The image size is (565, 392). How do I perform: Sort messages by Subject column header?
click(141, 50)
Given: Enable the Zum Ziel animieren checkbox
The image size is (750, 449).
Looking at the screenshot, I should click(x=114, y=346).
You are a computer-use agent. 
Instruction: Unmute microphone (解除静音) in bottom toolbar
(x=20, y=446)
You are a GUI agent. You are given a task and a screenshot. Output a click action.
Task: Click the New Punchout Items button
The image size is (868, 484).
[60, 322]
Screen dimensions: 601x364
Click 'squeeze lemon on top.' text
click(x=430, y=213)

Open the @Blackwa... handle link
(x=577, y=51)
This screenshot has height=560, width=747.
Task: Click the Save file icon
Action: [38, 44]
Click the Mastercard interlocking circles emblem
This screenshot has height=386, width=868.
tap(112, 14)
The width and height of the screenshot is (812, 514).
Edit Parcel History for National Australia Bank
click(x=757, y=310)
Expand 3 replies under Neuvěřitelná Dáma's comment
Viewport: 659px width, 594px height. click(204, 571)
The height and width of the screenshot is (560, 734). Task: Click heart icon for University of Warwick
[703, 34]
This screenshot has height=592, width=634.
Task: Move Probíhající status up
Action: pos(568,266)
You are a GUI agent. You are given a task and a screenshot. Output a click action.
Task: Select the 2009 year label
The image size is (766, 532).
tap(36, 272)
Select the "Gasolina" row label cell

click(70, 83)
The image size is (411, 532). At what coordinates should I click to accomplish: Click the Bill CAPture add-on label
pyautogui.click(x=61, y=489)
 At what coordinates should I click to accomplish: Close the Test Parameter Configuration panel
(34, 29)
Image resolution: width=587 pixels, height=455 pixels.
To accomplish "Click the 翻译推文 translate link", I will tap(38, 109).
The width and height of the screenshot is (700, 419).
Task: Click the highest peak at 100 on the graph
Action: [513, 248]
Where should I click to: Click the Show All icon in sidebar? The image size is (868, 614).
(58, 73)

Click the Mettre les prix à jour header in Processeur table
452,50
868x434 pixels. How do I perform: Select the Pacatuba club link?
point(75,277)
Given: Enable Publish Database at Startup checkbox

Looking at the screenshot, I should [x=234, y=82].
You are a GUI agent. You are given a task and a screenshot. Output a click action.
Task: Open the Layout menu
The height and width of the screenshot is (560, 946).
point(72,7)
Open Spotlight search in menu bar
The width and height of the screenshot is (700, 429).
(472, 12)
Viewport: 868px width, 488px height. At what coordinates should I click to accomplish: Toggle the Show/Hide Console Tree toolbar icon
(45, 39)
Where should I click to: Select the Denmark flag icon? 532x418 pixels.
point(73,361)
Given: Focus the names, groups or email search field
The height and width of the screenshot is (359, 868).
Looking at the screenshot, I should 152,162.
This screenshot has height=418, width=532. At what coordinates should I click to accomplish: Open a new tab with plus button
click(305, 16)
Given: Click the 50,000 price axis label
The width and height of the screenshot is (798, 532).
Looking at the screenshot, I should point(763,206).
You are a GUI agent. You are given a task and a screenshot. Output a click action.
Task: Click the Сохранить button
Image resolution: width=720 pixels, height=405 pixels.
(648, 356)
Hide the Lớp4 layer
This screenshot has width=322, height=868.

- What you will do
Would you return the full set of entries, unchanged in every detail?

- Problem solution
The image size is (565, 392). How do I perform: Sort messages by Subject column header?
click(141, 50)
Given: Enable the Zum Ziel animieren checkbox
The image size is (750, 449).
Looking at the screenshot, I should click(x=114, y=346).
You are a computer-use agent. 
Instruction: Unmute microphone (解除静音) in bottom toolbar
(x=20, y=446)
You are a GUI agent. You are given a task and a screenshot. Output a click action.
Task: Click the New Punchout Items button
The image size is (868, 484).
[60, 322]
Screen dimensions: 601x364
Click 'squeeze lemon on top.' text
click(x=430, y=213)

Open the @Blackwa... handle link
(x=577, y=51)
This screenshot has height=560, width=747.
Task: Click the Save file icon
Action: [38, 44]
Click the Mastercard interlocking circles emblem
This screenshot has height=386, width=868.
tap(112, 14)
The width and height of the screenshot is (812, 514).
Edit Parcel History for National Australia Bank
click(x=757, y=310)
Expand 3 replies under Neuvěřitelná Dáma's comment
Viewport: 659px width, 594px height. click(204, 571)
The height and width of the screenshot is (560, 734). Task: Click heart icon for University of Warwick
[703, 34]
This screenshot has height=592, width=634.
Task: Move Probíhající status up
Action: pos(568,266)
You are a GUI agent. You are given a task and a screenshot. Output a click action.
Task: Select the 2009 year label
The image size is (766, 532).
tap(36, 272)
Select the "Gasolina" row label cell

click(70, 83)
The image size is (411, 532). At what coordinates should I click to accomplish: Click the Bill CAPture add-on label
pyautogui.click(x=61, y=489)
 At what coordinates should I click to accomplish: Close the Test Parameter Configuration panel
(34, 29)
Image resolution: width=587 pixels, height=455 pixels.
To accomplish "Click the 翻译推文 translate link", I will tap(38, 109).
The width and height of the screenshot is (700, 419).
Task: Click the highest peak at 100 on the graph
Action: [513, 248]
Where should I click to: Click the Show All icon in sidebar? The image size is (868, 614).
(58, 73)

Click the Mettre les prix à jour header in Processeur table
452,50
868x434 pixels. How do I perform: Select the Pacatuba club link?
point(75,277)
Given: Enable Publish Database at Startup checkbox

Looking at the screenshot, I should [x=234, y=82].
You are a GUI agent. You are given a task and a screenshot. Output a click action.
Task: Open the Layout menu
The height and width of the screenshot is (560, 946).
point(72,7)
Open Spotlight search in menu bar
The width and height of the screenshot is (700, 429).
(472, 12)
Viewport: 868px width, 488px height. At what coordinates should I click to accomplish: Toggle the Show/Hide Console Tree toolbar icon
(45, 39)
Where should I click to: Select the Denmark flag icon? 532x418 pixels.
point(73,361)
Given: Focus the names, groups or email search field
The height and width of the screenshot is (359, 868).
Looking at the screenshot, I should 152,162.
This screenshot has height=418, width=532. At what coordinates should I click to accomplish: Open a new tab with plus button
click(305, 16)
Given: Click the 50,000 price axis label
The width and height of the screenshot is (798, 532).
Looking at the screenshot, I should point(763,206).
You are a GUI agent. You are given a task and a screenshot. Output a click action.
Task: Click the Сохранить button
Image resolution: width=720 pixels, height=405 pixels.
(648, 356)
Hide the Lớp4 layer
This screenshot has width=322, height=868.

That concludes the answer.